Quote everything from the line containing "Where should I" down to the end of the entries, word for word, leaving out the pictures.

## Start Given information

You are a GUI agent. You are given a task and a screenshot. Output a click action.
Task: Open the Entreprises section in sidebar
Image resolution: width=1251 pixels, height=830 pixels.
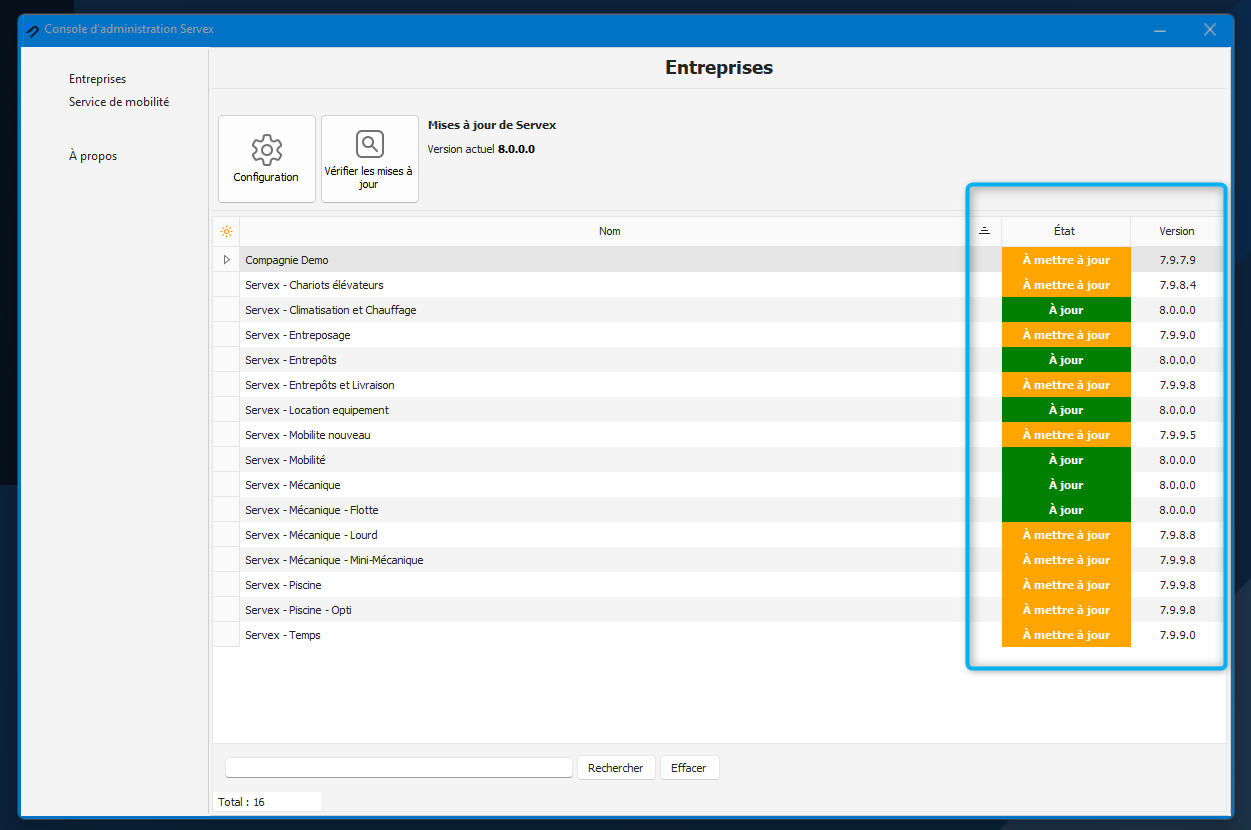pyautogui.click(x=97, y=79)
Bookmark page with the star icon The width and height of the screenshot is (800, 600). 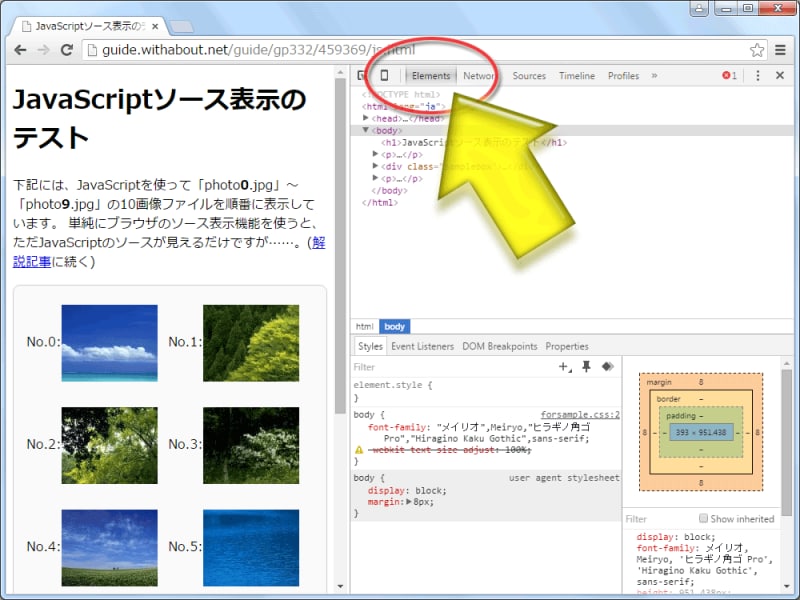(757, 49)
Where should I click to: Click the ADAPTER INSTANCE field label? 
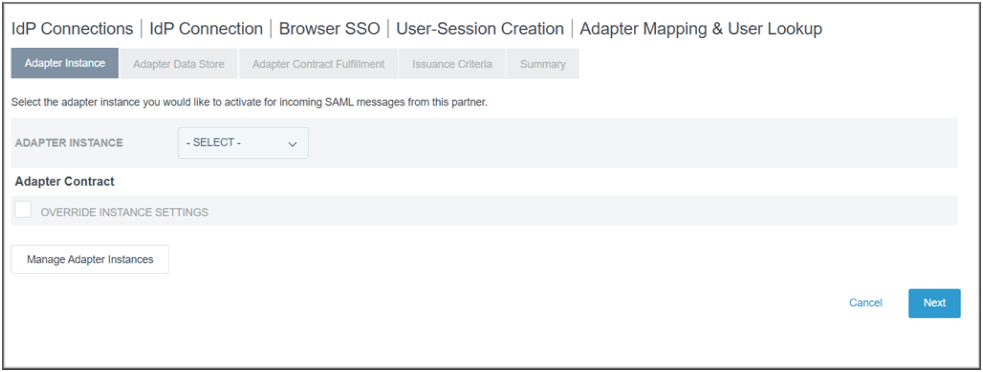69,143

## End Given information

The response =>
Where should I click to: Click the ADAPTER INSTANCE field label? 
69,143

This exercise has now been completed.